RECORDS TO USE
──────

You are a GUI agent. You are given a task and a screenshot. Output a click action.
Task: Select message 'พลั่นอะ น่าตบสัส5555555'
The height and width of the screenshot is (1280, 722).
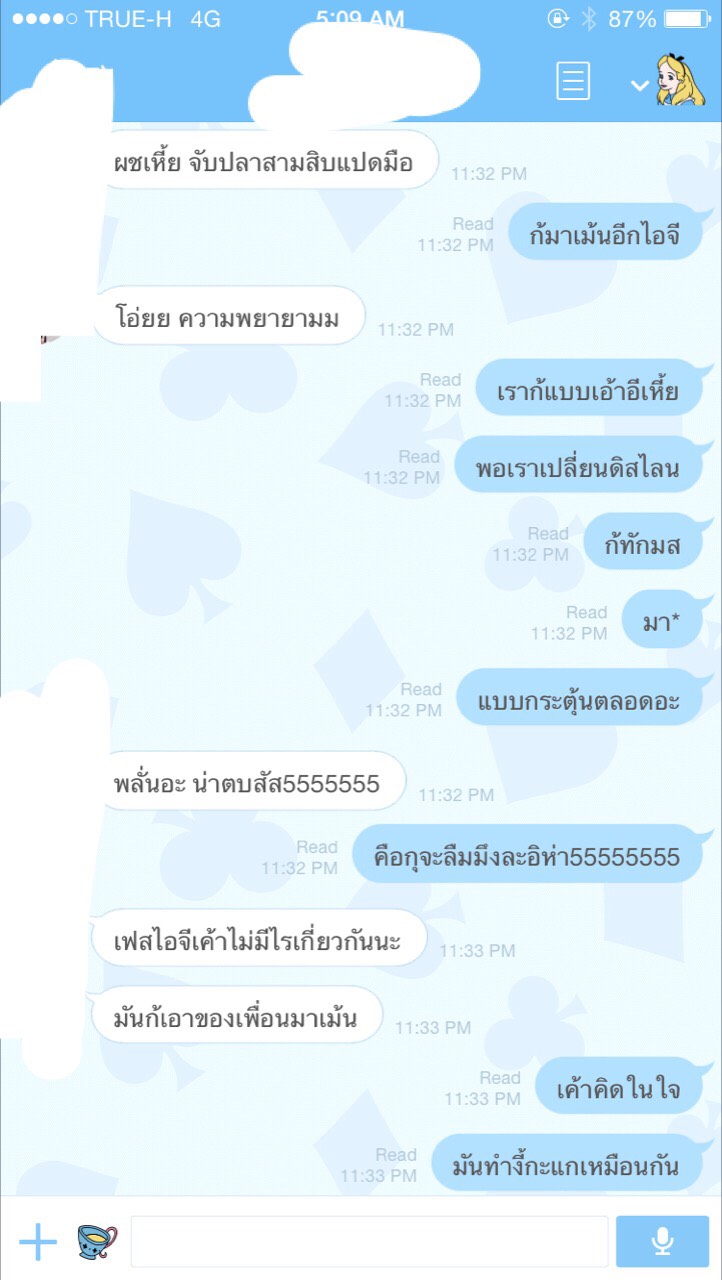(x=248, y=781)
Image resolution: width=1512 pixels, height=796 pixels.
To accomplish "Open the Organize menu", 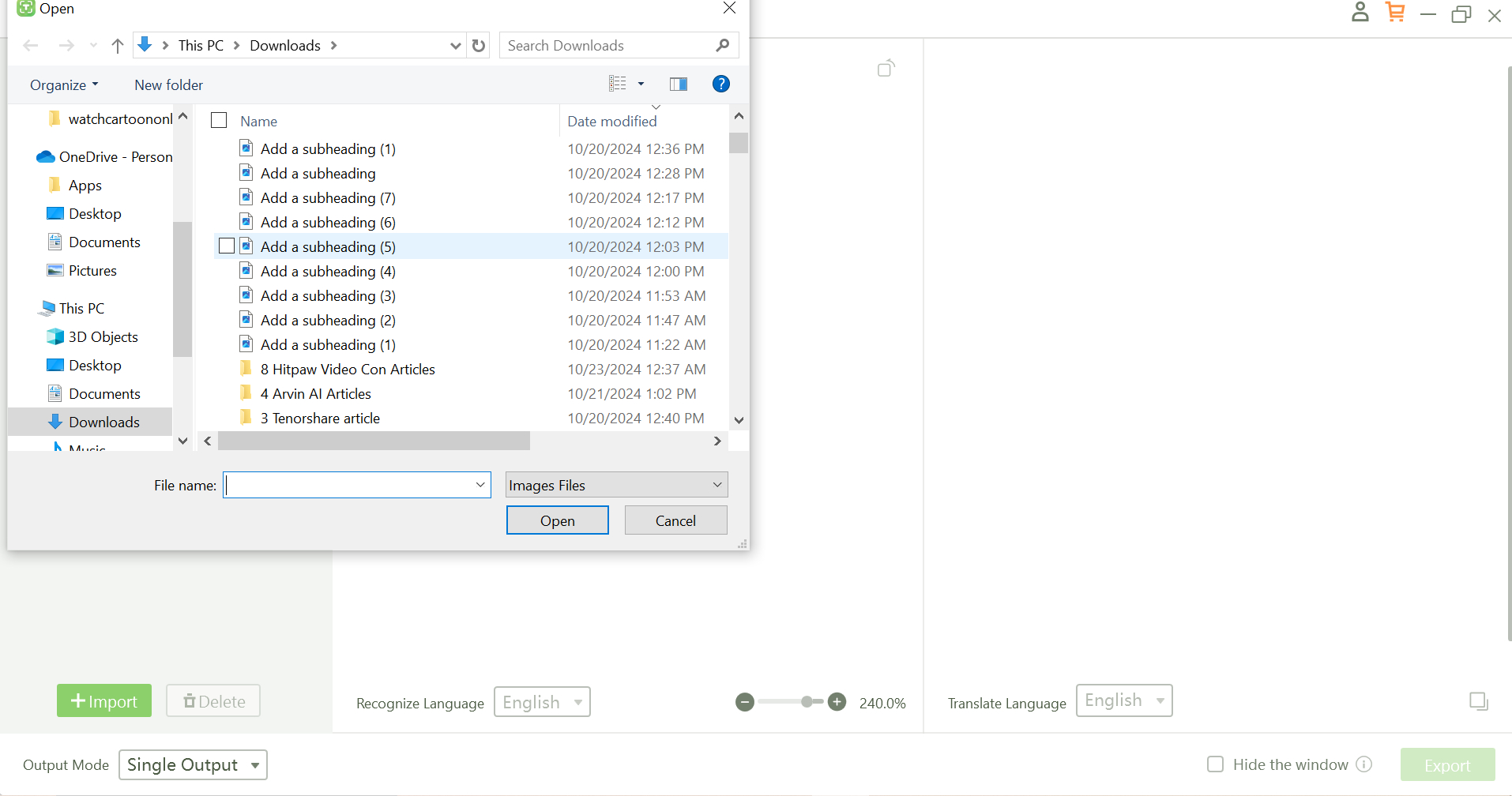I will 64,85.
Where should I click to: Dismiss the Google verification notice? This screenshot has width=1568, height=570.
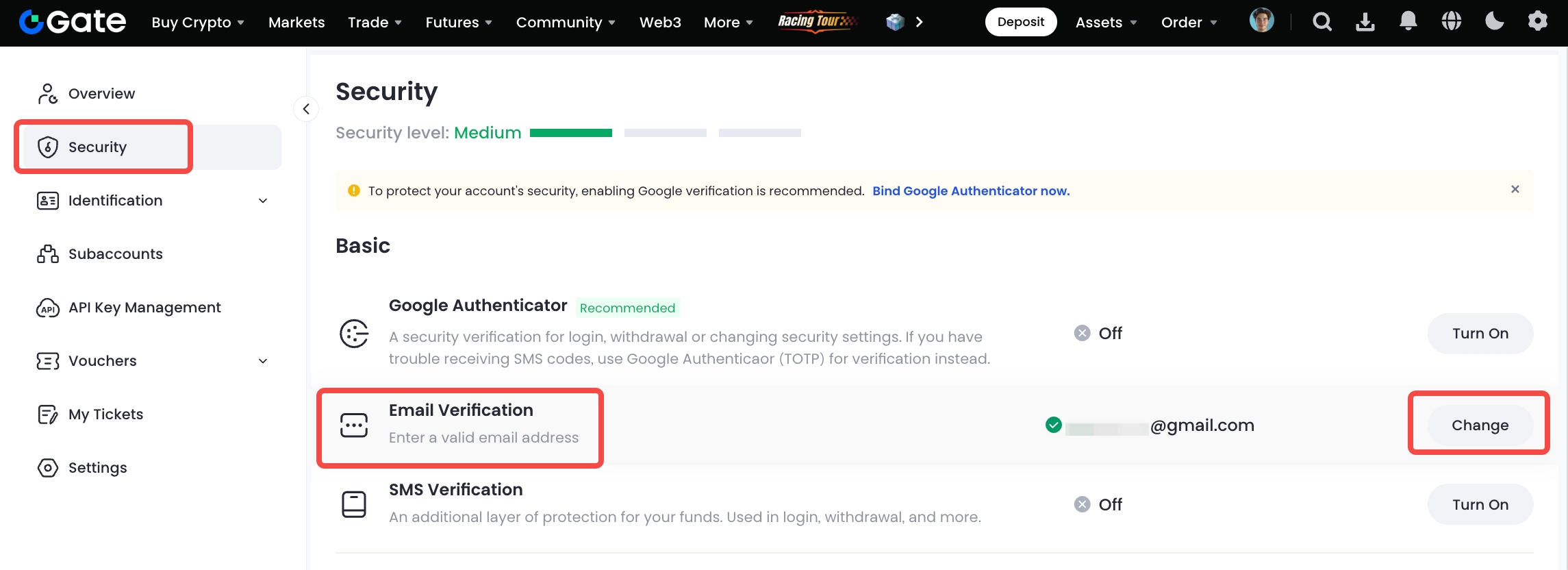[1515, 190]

──────

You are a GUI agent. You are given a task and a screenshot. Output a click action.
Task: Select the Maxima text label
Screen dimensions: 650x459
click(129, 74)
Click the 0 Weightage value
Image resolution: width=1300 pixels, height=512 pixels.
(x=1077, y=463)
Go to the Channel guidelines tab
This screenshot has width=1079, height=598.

──────

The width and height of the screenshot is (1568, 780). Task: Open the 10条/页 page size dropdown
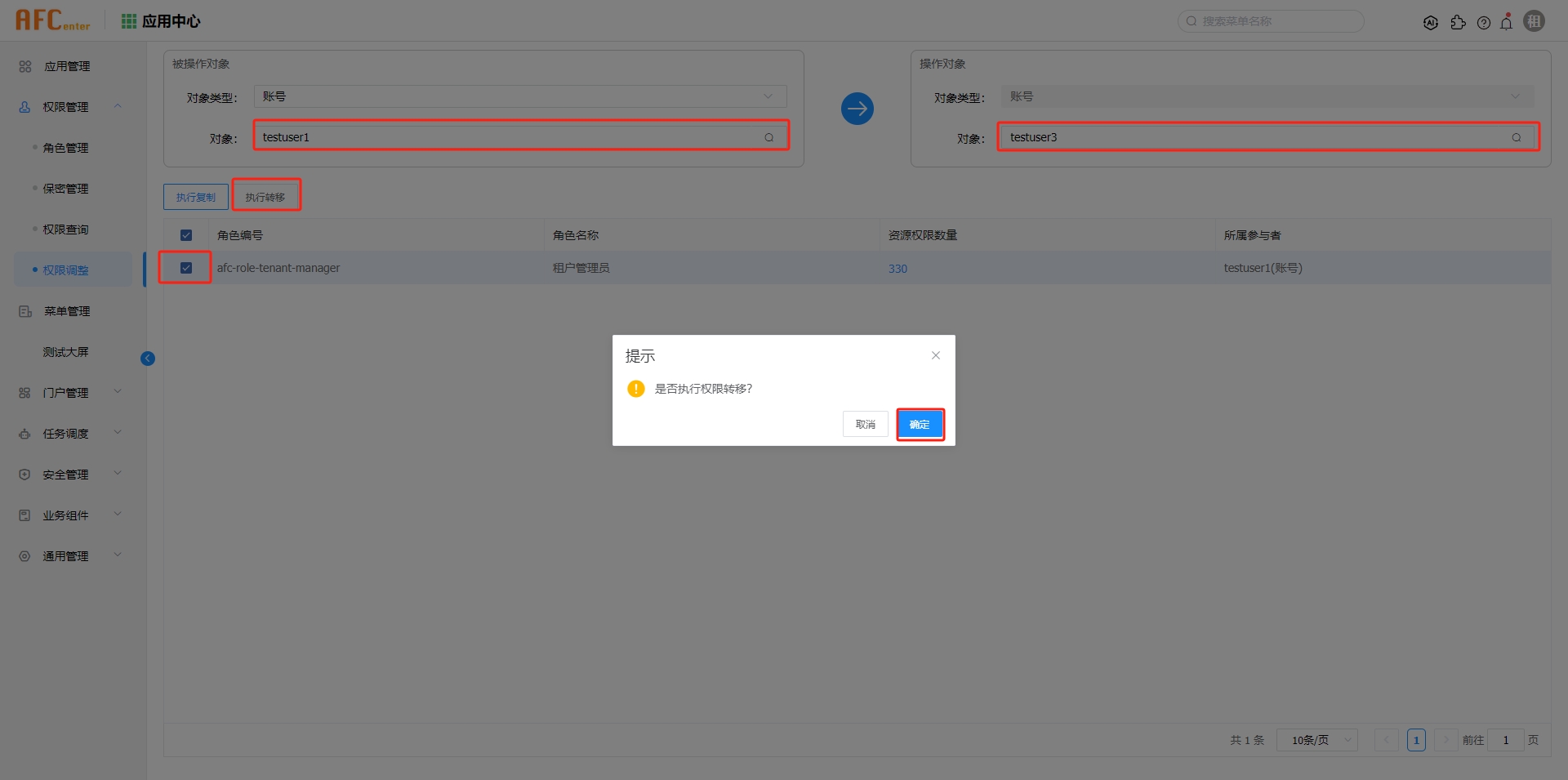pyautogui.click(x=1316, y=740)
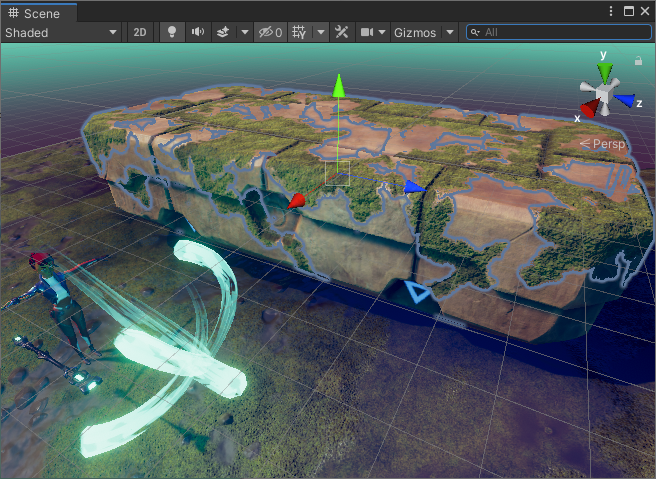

──────

WHAT NEEDS TO BE DONE
Repeat exactly the lines of the listing above, from the one with "Image resolution: width=1300" down to the one with "This screenshot has width=1079, height=598."; both of those lines belong in the range.

ANSWER AREA
Image resolution: width=1300 pixels, height=512 pixels.
(x=1077, y=463)
Go to the Channel guidelines tab
This screenshot has width=1079, height=598.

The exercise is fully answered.